JavaTrieInstall[$JavaTriesWithFrequenciesPath]

Basic examples

Creation

Consider this list of words:

words = {"bar", "bars", "barks", "barkeep", "barn", "balm", "car", 
   "cars", "care", "caress", "card", "cold", "colder"};

We make tries with the lists of their characters. Here is an example:

"JavaTrieForm"

The nodes of the created trie -- a tree structure -- are pairs of keys and values. Given a node, node's value says how many times node's key appears after the sequence of keys made from the root to the node.

Let us create a trie with the list:

jTr = JavaTrieCreate[Characters /@ words]

(* JLink`Objects`vm6`JavaObject17871328887439361 *)

If we have a large list of words the function JavaTrieCreate will be slow since that list is converted to even larger list of lists of characters.

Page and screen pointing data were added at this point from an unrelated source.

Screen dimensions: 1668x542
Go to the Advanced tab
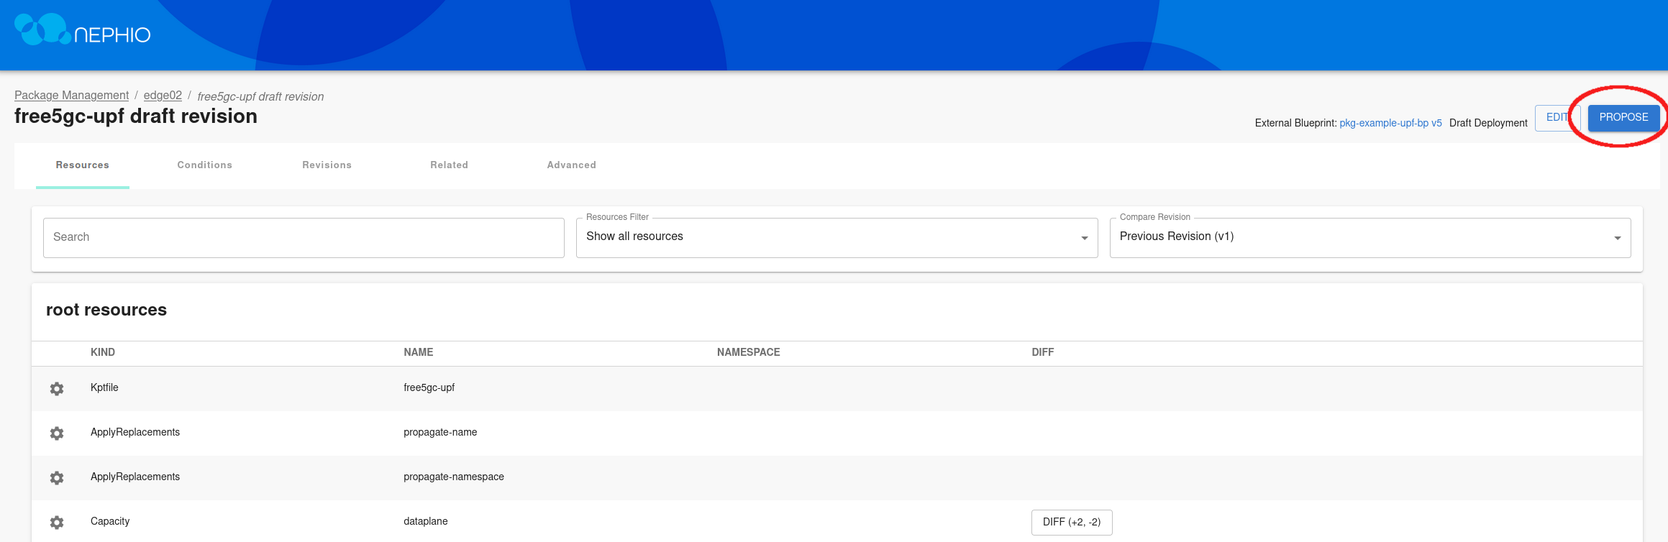(x=571, y=165)
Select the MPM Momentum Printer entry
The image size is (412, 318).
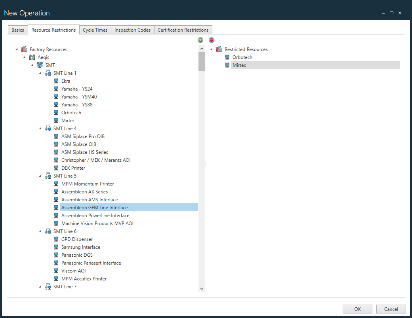[x=88, y=184]
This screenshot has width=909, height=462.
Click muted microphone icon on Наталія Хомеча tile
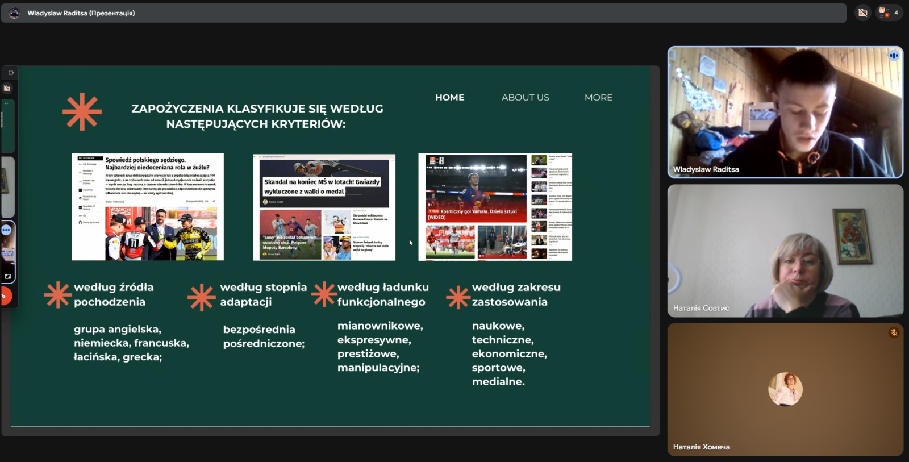click(x=894, y=332)
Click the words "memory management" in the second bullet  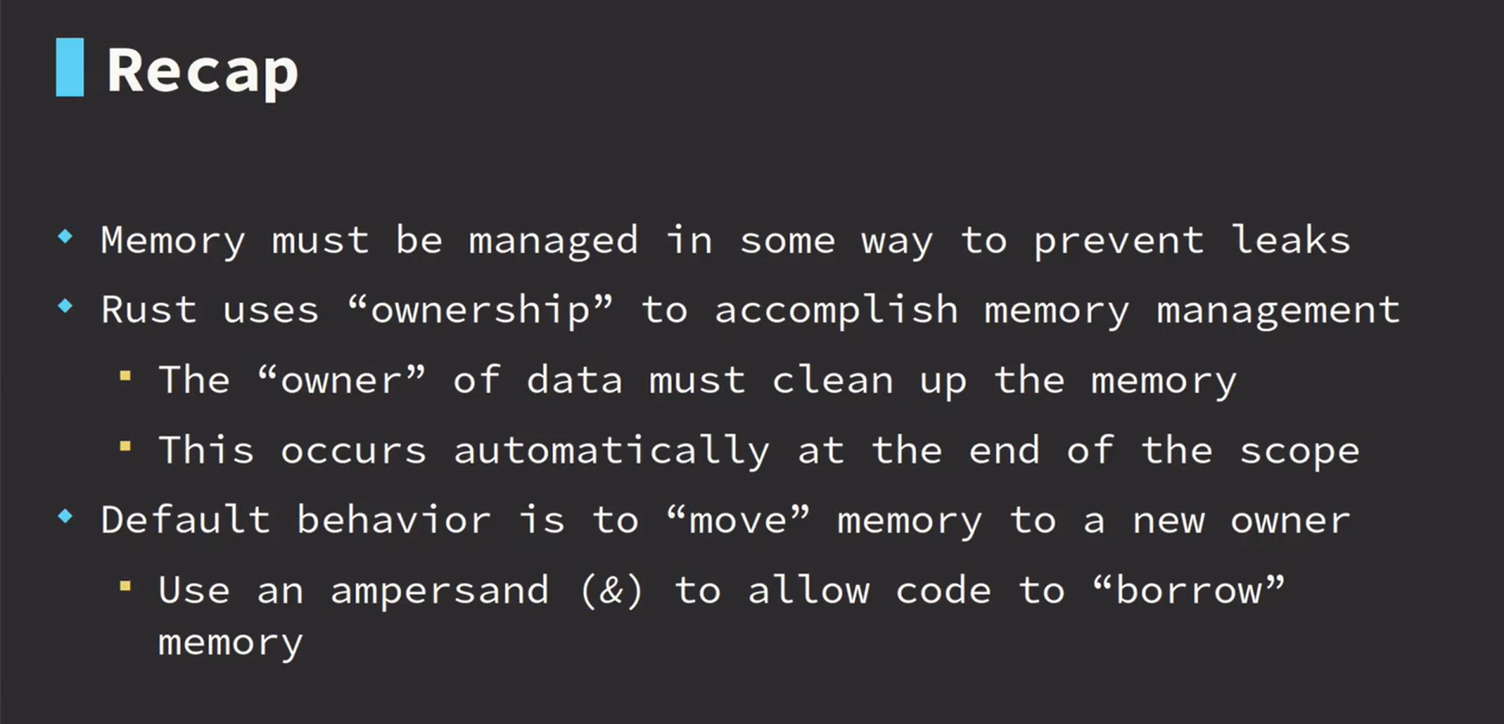[x=1192, y=310]
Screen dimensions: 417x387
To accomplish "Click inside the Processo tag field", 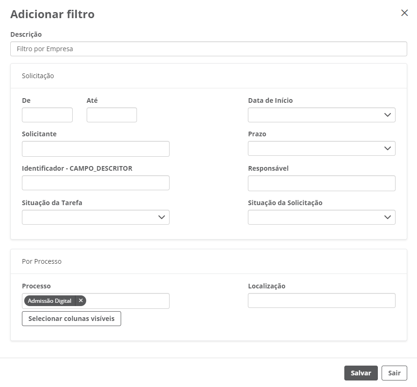I will point(128,301).
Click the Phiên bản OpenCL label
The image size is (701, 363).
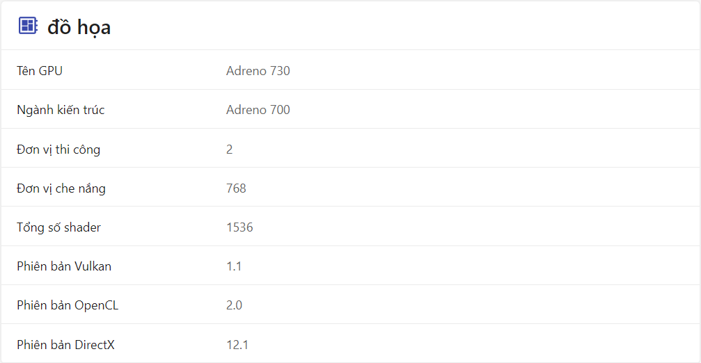tap(68, 305)
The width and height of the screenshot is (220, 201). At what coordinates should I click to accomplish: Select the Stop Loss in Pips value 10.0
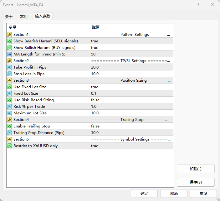click(x=95, y=74)
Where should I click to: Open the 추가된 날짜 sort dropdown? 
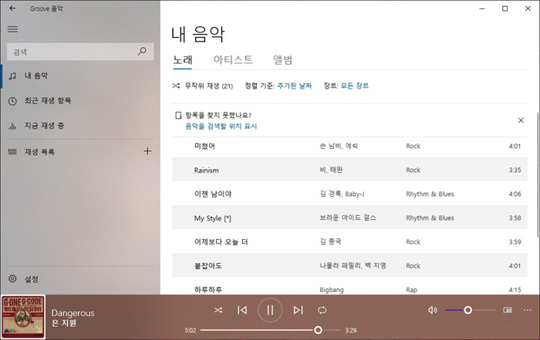coord(294,86)
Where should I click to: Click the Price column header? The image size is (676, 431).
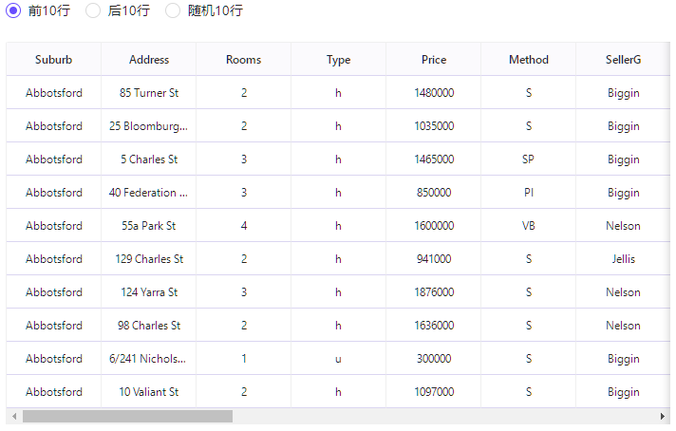[x=434, y=60]
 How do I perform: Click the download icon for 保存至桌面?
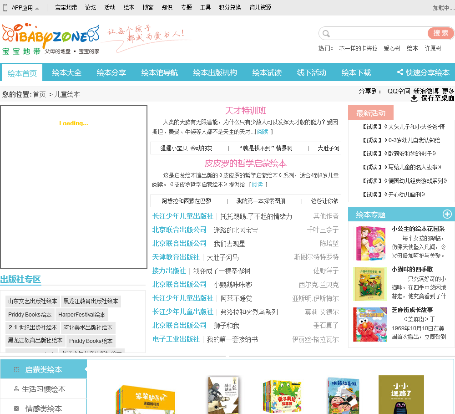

For better performance it is better to send the list of words to a Java function that then will do the word splitting (on the Java side). This is done with the function JavaTrieCreateBySplit.

jTr1 = JavaTrieCreateBySplit[words]

(* JLink`Objects`vm6`JavaObject10966211349184513 *)

We can convince ourselves that the two Java objects are the same trie:

JavaTrieEqualQ[jTr, jTr1]

(* True *)

The function JavaTrieCreateBySplit takes a second argument for the splitting string. For the list of words:

t = StringRiffle[Characters[#], "~"] & /@ words

(* {"b~a~r", "b~a~r~s", "b~a~r~k~s", "b~a~r~k~e~e~p", "b~a~r~n", \
"b~a~l~m", "c~a~r", "c~a~r~s", "c~a~r~e", "c~a~r~e~s~s", "c~a~r~d", \
"c~o~l~d", "c~o~l~d~e~r"} *)

we can make the following trie with the splitting symbol "~":

jTr1a = JavaTrieCreateBySplit[t, "~"]

(* JLink`Objects`vm6`JavaObject28441694324129793 *)

Again we get a trie equivalent to the first one:

JavaTrieEqualQ[jTr, jTr1a]

(* True *)

Data view and visualization

It is important to be able to (i) view the trie data from the Java trie objects and (ii) visualize the Java trie objects.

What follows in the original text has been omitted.